:: WHAT YOU HAVE TO DO ::
Count how many lines of the data below contain the string "accomplish", matching case exactly, and reply with the number alone.
───── INPUT MATERIAL ─────
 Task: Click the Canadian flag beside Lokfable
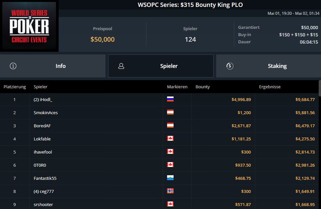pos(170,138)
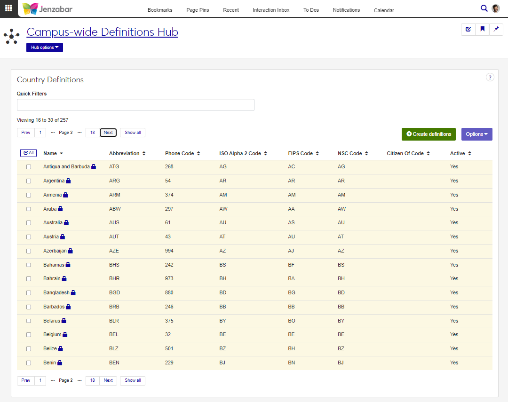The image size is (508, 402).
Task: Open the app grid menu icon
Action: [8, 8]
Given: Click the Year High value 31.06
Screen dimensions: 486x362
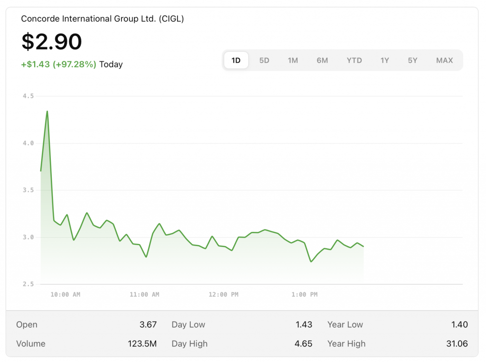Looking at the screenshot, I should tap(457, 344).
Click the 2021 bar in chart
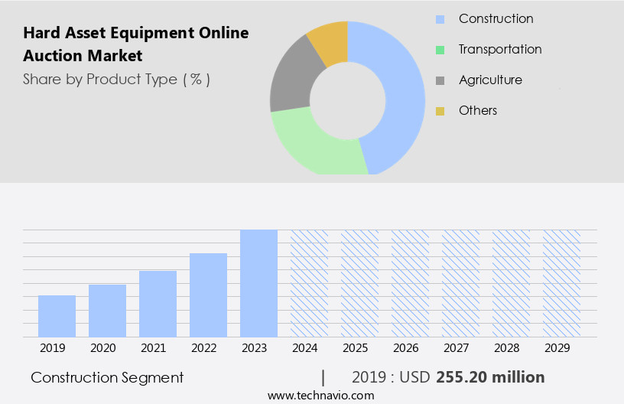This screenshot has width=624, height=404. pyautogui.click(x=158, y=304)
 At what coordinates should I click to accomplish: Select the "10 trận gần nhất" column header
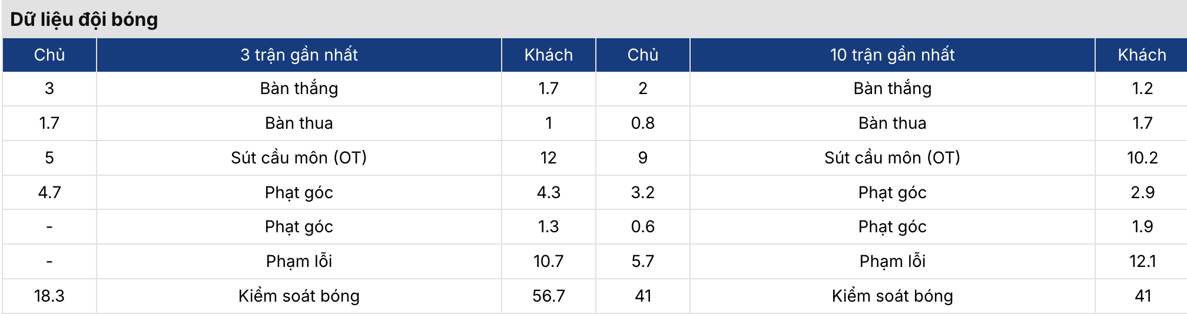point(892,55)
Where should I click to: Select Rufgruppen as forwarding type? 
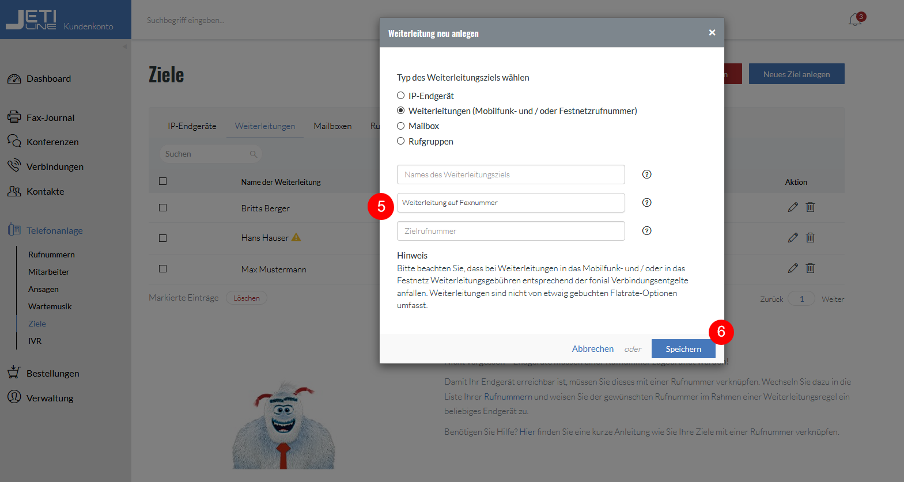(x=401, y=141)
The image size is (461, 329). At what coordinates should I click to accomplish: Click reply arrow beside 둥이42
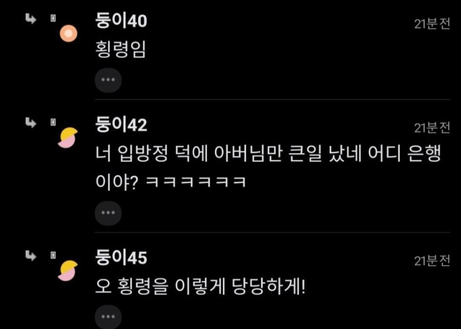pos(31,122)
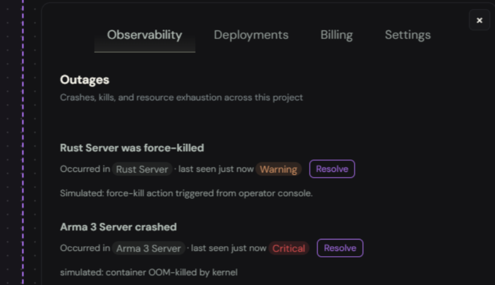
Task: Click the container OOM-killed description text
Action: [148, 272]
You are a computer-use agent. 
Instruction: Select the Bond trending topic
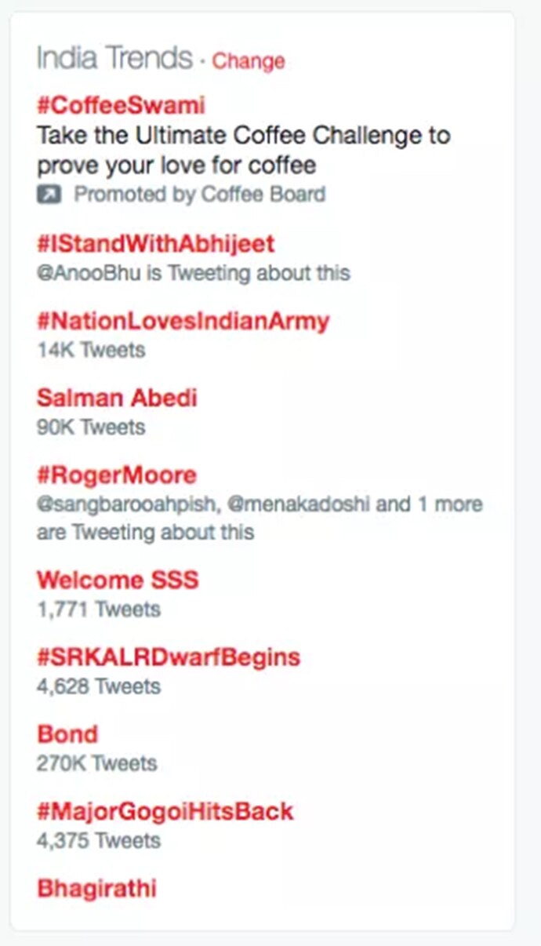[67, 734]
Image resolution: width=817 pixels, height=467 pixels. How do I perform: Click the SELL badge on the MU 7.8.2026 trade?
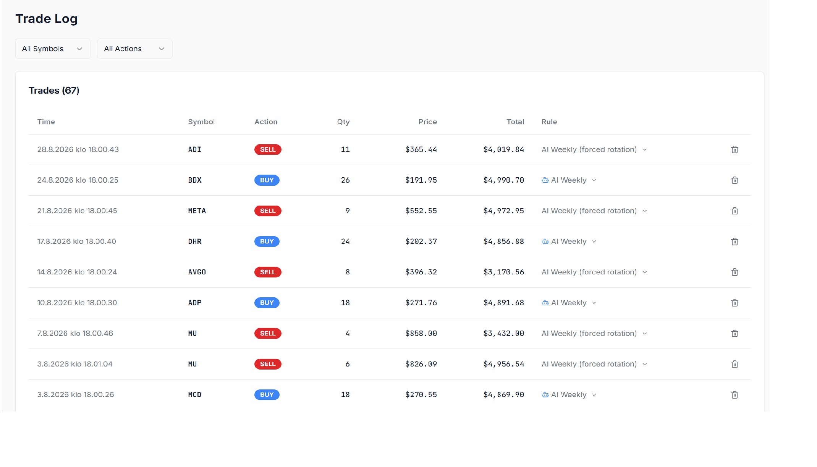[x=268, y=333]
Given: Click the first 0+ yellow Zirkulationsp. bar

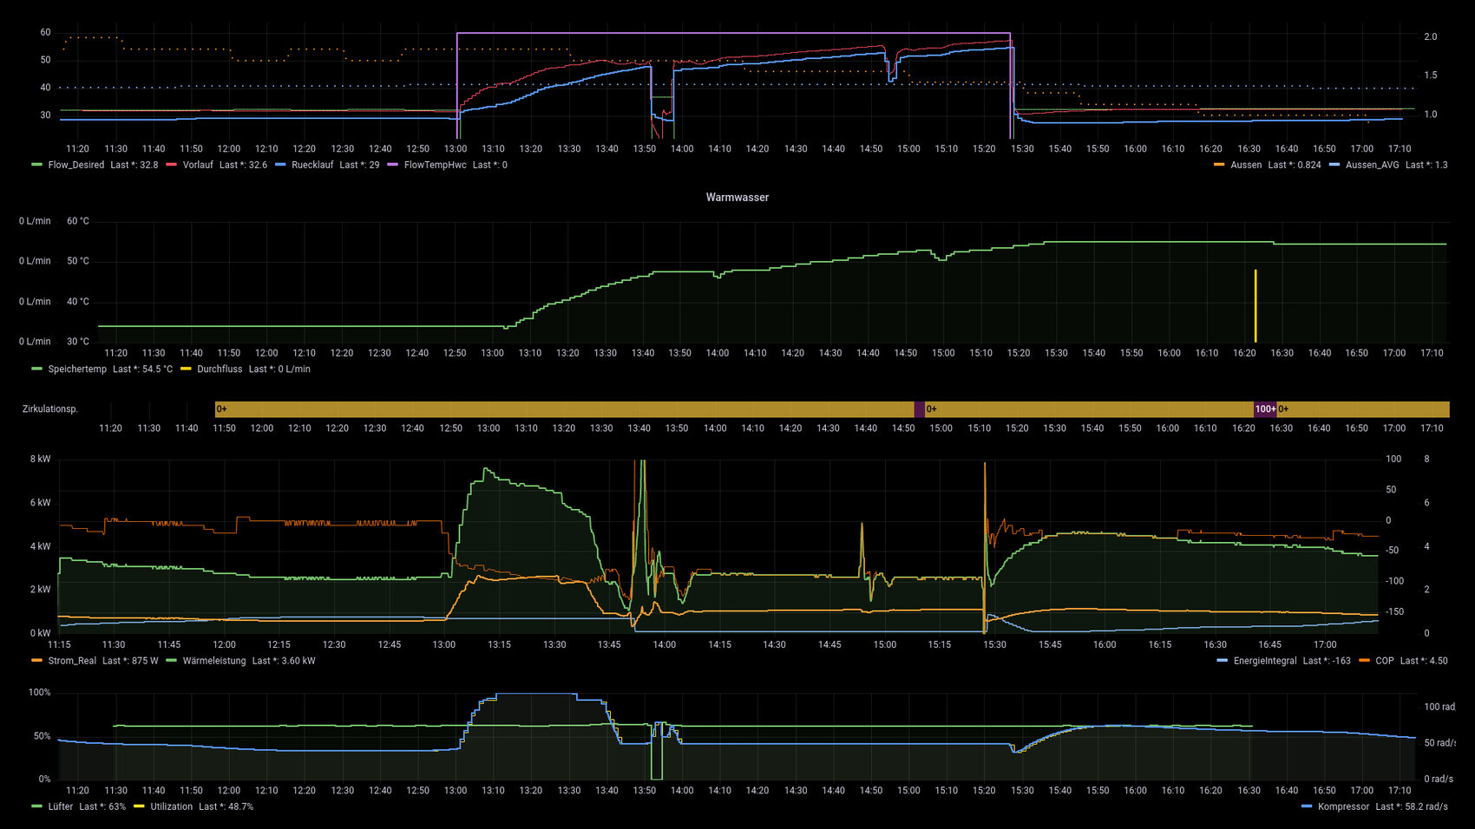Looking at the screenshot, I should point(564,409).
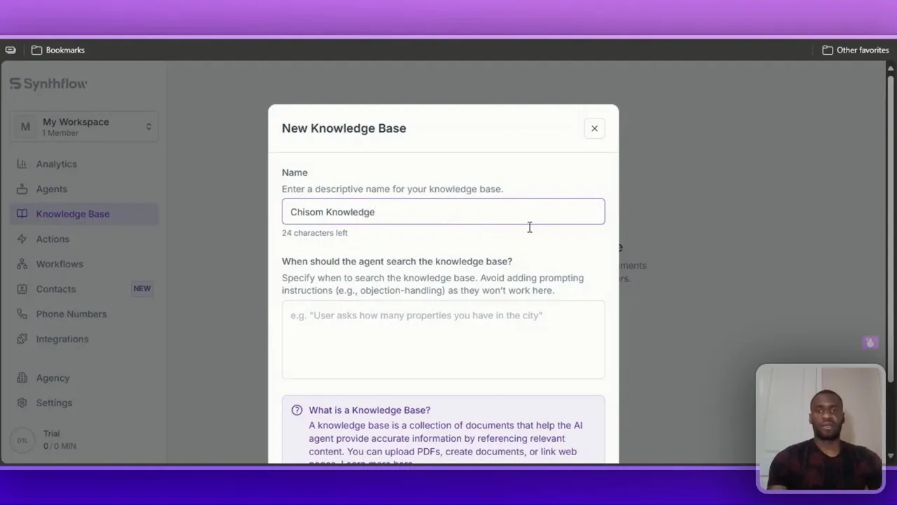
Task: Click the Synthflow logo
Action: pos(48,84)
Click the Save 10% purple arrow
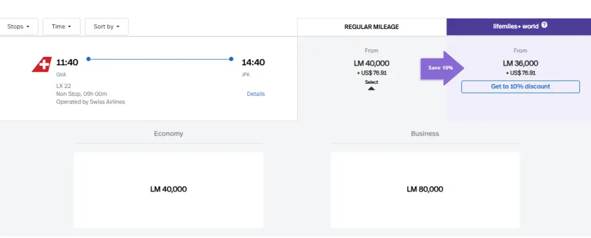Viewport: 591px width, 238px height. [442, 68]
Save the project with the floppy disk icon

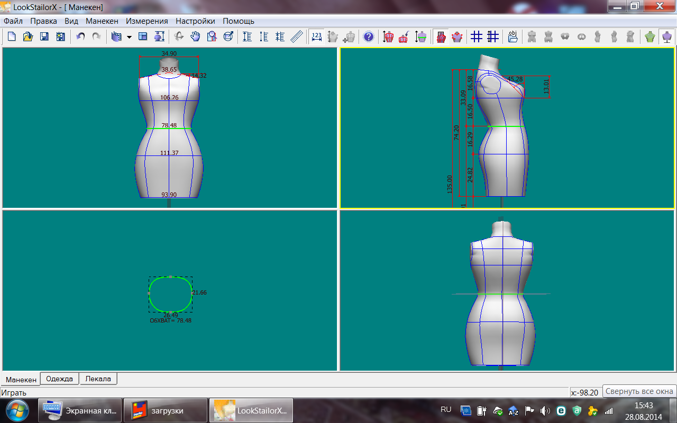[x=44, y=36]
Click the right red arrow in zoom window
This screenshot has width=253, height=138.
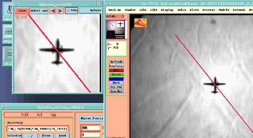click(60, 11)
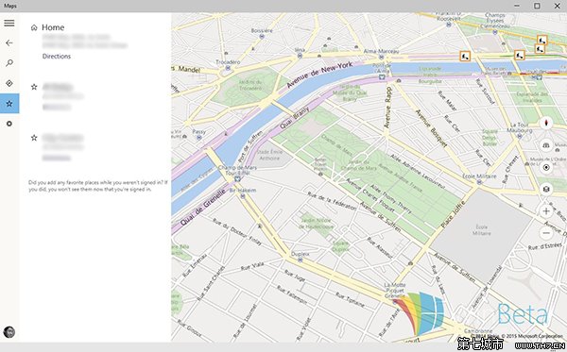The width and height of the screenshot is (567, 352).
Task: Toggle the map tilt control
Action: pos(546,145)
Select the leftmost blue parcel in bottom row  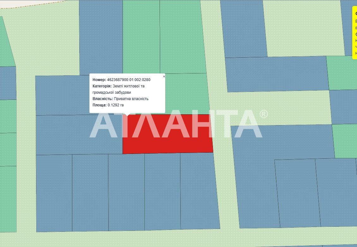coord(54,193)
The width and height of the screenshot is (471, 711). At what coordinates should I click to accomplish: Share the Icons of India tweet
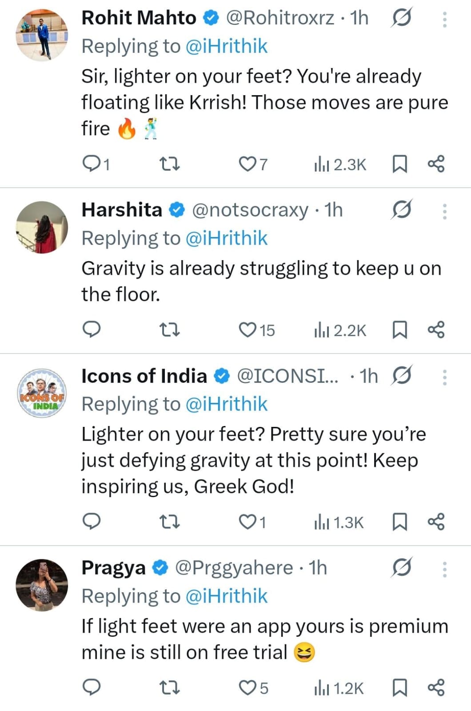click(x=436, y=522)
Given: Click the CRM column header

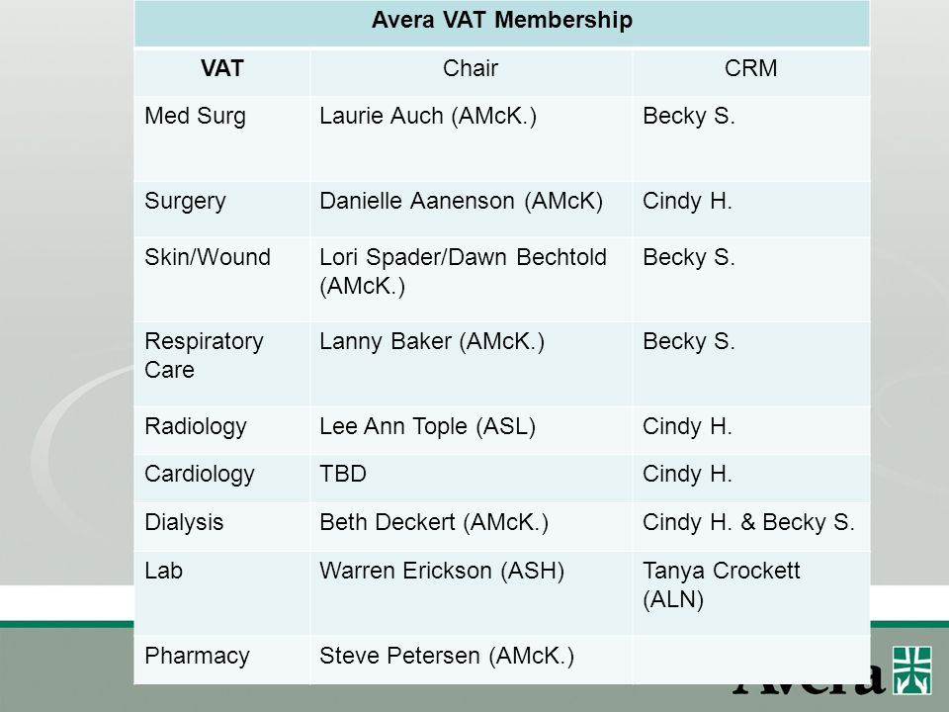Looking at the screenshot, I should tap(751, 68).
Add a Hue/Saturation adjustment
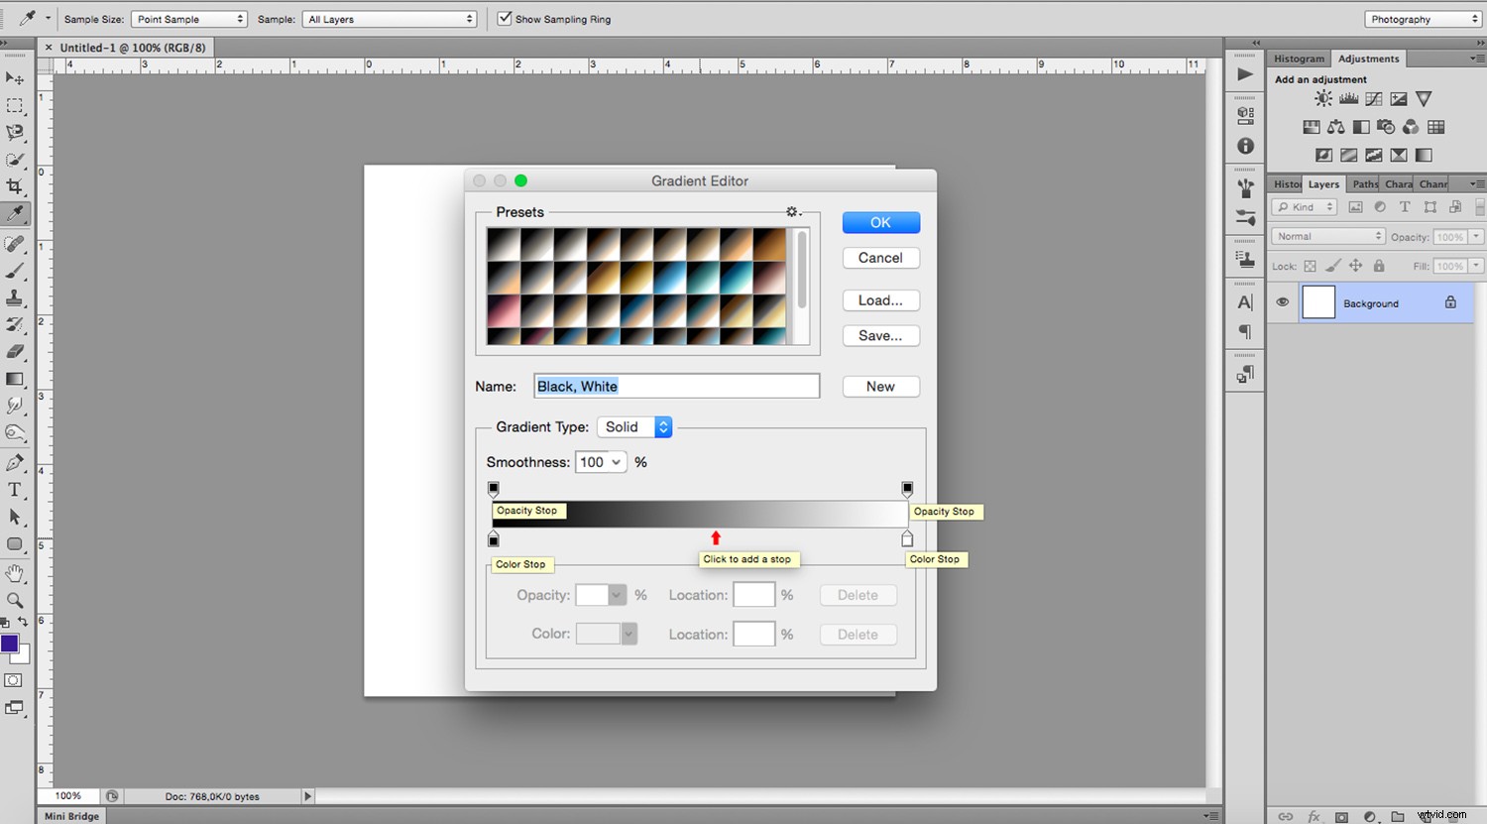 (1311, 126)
─────
:: RESPONSE ::
3